● **PROBLEM REQUIREMENTS**
Starting at the beginning of the entries and stopping after the line that contains "center [142, 17].", write those lines out again with "coordinates" switched to "position" and nothing else changed.

Extracted records
-- Opening Marker --

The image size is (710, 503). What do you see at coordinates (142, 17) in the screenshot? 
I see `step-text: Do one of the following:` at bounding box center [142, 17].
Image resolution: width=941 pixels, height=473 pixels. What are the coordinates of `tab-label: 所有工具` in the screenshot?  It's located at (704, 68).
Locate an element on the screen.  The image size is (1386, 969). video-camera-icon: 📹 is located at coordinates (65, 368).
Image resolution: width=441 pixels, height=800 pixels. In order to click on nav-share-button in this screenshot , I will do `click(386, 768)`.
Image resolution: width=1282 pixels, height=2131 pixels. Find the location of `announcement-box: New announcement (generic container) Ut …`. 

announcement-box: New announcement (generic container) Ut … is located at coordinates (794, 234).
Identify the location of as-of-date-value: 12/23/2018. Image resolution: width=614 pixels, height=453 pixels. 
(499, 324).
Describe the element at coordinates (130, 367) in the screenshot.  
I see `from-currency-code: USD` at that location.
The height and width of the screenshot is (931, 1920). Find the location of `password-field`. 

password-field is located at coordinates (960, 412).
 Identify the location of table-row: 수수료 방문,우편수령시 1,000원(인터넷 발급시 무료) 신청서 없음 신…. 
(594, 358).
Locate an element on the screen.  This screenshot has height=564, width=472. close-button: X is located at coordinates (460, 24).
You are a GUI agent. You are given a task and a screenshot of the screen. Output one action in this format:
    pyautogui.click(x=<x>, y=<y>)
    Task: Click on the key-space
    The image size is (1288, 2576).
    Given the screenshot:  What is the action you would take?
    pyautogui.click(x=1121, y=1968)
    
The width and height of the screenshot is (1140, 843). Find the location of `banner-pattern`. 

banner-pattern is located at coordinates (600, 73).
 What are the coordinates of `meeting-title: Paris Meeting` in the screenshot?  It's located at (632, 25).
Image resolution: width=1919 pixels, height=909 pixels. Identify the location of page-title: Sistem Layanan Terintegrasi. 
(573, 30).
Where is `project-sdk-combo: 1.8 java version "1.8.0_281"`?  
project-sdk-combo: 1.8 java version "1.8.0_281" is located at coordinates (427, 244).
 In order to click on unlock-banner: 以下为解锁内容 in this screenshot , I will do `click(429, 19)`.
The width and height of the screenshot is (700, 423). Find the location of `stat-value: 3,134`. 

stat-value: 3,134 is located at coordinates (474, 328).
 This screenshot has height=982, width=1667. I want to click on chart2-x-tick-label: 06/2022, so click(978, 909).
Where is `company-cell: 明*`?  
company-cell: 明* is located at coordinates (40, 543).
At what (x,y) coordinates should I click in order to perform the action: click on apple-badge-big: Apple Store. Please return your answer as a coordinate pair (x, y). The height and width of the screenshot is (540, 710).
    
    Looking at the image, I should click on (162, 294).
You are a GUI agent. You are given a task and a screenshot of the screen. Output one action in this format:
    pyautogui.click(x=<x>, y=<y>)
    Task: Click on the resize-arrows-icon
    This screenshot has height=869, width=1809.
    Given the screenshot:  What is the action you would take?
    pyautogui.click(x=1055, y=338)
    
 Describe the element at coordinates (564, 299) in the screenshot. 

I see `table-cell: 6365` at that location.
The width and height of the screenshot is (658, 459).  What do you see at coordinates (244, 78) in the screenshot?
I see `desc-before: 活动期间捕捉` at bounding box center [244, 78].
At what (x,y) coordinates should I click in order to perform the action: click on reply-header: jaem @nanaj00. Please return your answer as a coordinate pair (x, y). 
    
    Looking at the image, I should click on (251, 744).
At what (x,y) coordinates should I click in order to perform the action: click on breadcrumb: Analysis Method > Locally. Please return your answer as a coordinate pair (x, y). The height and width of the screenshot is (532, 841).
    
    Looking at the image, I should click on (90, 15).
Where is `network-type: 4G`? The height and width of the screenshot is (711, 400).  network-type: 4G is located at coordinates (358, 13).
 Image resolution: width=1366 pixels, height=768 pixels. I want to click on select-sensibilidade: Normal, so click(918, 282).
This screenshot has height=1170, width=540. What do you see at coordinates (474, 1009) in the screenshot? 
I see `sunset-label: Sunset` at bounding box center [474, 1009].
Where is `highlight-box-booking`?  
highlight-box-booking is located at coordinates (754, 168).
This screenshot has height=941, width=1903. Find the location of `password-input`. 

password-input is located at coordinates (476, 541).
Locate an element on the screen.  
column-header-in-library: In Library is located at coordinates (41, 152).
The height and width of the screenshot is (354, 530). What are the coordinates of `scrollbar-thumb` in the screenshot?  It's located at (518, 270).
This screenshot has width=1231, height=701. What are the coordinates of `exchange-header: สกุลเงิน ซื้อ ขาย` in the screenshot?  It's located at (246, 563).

-- Closing Marker --

● **FINAL ANSWER**
The image size is (710, 503). What do you see at position (142, 17) in the screenshot? 
I see `step-text: Do one of the following:` at bounding box center [142, 17].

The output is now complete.